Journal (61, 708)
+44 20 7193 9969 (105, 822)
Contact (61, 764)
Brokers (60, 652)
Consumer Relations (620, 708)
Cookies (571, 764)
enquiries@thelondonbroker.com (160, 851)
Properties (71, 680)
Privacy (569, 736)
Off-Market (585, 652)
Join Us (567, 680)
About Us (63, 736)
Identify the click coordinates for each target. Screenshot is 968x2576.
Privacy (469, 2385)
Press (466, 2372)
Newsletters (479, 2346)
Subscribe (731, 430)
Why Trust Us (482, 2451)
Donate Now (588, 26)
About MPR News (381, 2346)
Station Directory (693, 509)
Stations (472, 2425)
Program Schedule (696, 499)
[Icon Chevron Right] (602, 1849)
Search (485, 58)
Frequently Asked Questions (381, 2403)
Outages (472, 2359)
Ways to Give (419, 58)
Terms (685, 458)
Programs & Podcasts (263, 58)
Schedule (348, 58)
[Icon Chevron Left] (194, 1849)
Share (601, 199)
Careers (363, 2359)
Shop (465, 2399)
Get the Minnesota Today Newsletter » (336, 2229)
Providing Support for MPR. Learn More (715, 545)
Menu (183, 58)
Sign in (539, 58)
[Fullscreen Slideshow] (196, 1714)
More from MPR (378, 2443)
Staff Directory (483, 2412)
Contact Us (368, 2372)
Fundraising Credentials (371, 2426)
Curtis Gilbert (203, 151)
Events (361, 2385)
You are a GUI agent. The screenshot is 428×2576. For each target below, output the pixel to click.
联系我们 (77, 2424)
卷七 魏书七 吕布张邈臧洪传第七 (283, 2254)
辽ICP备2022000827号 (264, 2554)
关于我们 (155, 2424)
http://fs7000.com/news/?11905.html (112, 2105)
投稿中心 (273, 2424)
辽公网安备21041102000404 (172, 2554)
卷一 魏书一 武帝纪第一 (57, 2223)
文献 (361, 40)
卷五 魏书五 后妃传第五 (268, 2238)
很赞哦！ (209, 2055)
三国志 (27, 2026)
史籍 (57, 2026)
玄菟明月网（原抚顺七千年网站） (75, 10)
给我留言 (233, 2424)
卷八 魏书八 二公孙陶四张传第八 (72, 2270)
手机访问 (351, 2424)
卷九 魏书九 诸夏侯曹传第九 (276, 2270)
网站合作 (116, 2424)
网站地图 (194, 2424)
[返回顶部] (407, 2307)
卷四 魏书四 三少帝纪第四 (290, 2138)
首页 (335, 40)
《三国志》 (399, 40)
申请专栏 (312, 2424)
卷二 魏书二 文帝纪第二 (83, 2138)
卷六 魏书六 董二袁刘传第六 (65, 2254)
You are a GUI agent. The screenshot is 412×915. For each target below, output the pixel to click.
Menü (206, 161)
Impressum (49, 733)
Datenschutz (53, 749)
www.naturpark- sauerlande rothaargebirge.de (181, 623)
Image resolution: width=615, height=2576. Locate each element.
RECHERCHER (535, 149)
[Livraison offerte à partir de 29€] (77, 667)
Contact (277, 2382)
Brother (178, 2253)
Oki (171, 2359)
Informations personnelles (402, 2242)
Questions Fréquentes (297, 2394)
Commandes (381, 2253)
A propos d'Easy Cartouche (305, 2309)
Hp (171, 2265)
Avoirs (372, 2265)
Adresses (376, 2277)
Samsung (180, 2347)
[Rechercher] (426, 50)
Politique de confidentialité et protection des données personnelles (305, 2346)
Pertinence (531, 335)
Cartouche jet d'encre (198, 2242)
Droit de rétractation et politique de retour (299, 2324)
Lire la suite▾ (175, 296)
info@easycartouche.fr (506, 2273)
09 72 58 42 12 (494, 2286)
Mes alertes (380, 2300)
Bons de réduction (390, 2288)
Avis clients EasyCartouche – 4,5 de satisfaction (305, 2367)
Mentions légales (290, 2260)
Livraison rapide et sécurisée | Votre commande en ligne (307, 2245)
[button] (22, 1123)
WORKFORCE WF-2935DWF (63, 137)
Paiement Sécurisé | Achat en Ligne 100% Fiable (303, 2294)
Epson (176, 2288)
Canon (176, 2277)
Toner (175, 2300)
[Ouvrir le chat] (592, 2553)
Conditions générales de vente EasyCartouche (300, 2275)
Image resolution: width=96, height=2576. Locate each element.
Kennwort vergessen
******
Give back the full listing exactly as it stands above.

SOLVED PROBLEM.
Journal (61, 708)
+44 20 7193 9969 (105, 822)
Contact (61, 764)
Brokers (60, 652)
Consumer Relations (620, 708)
Cookies (571, 764)
enquiries@thelondonbroker.com (160, 851)
Properties (71, 680)
Privacy (569, 736)
Off-Market (585, 652)
Join Us (567, 680)
About Us (63, 736)
Identify the click coordinates for each target. Screenshot is 968x2576.
Privacy (469, 2385)
Press (466, 2372)
Newsletters (479, 2346)
Subscribe (731, 430)
Why Trust Us (482, 2451)
Donate Now (588, 26)
About MPR News (381, 2346)
Station Directory (693, 509)
Stations (472, 2425)
Program Schedule (696, 499)
[Icon Chevron Right] (602, 1849)
Search (485, 58)
Frequently Asked Questions (381, 2403)
Outages (472, 2359)
Ways to Give (419, 58)
Terms (685, 458)
Programs & Podcasts (263, 58)
Schedule (348, 58)
[Icon Chevron Left] (194, 1849)
Share (601, 199)
Careers (363, 2359)
Shop (465, 2399)
Get the Minnesota Today Newsletter » (336, 2229)
Providing Support for MPR. Learn More (715, 545)
Menu (183, 58)
Sign in (539, 58)
[Fullscreen Slideshow] (196, 1714)
More from MPR (378, 2443)
Staff Directory (483, 2412)
Contact Us (368, 2372)
Fundraising Credentials (371, 2426)
Curtis Gilbert (203, 151)
Events (361, 2385)
You are a GUI agent. The screenshot is 428×2576. For each target below, output the pixel to click.
联系我们 (77, 2424)
卷七 魏书七 吕布张邈臧洪传第七 (283, 2254)
辽ICP备2022000827号 (264, 2554)
关于我们 (155, 2424)
http://fs7000.com/news/?11905.html (112, 2105)
投稿中心 (273, 2424)
辽公网安备21041102000404 (172, 2554)
卷一 魏书一 武帝纪第一 (57, 2223)
文献 (361, 40)
卷五 魏书五 后妃传第五 (268, 2238)
很赞哦！ (209, 2055)
三国志 (27, 2026)
史籍 (57, 2026)
玄菟明月网（原抚顺七千年网站） (75, 10)
给我留言 (233, 2424)
卷八 魏书八 二公孙陶四张传第八 (72, 2270)
手机访问 (351, 2424)
卷九 魏书九 诸夏侯曹传第九 (276, 2270)
网站合作 (116, 2424)
网站地图 (194, 2424)
[返回顶部] (407, 2307)
卷四 魏书四 三少帝纪第四 (290, 2138)
首页 (335, 40)
《三国志》 (399, 40)
申请专栏 (312, 2424)
卷二 魏书二 文帝纪第二 (83, 2138)
卷六 魏书六 董二袁刘传第六 (65, 2254)
You are a GUI agent. The screenshot is 412×915. For each target below, output the pixel to click.
Menü (206, 161)
Impressum (49, 733)
Datenschutz (53, 749)
www.naturpark- sauerlande rothaargebirge.de (181, 623)
Image resolution: width=615, height=2576. Locate each element.
RECHERCHER (535, 149)
[Livraison offerte à partir de 29€] (77, 667)
Contact (277, 2382)
Brother (178, 2253)
Oki (171, 2359)
Informations personnelles (402, 2242)
Questions Fréquentes (297, 2394)
Commandes (381, 2253)
A propos d'Easy Cartouche (305, 2309)
Hp (171, 2265)
Avoirs (372, 2265)
Adresses (376, 2277)
Samsung (180, 2347)
[Rechercher] (426, 50)
Politique de confidentialité et protection des données personnelles (305, 2346)
Pertinence (531, 335)
Cartouche jet d'encre (198, 2242)
Droit de rétractation et politique de retour (299, 2324)
Lire la suite▾ (175, 296)
info@easycartouche.fr (506, 2273)
09 72 58 42 12 (494, 2286)
Mes alertes (380, 2300)
Bons de réduction (390, 2288)
Avis clients EasyCartouche – 4,5 de satisfaction (305, 2367)
Mentions légales (290, 2260)
Livraison rapide et sécurisée | Votre commande en ligne (307, 2245)
[button] (22, 1123)
WORKFORCE WF-2935DWF (63, 137)
Paiement Sécurisé | Achat en Ligne 100% Fiable (303, 2294)
Epson (176, 2288)
Canon (176, 2277)
Toner (175, 2300)
[Ouvrir le chat] (592, 2553)
Conditions générales de vente EasyCartouche (300, 2275)
Image resolution: width=96, height=2576. Locate each element.
Kennwort vergessen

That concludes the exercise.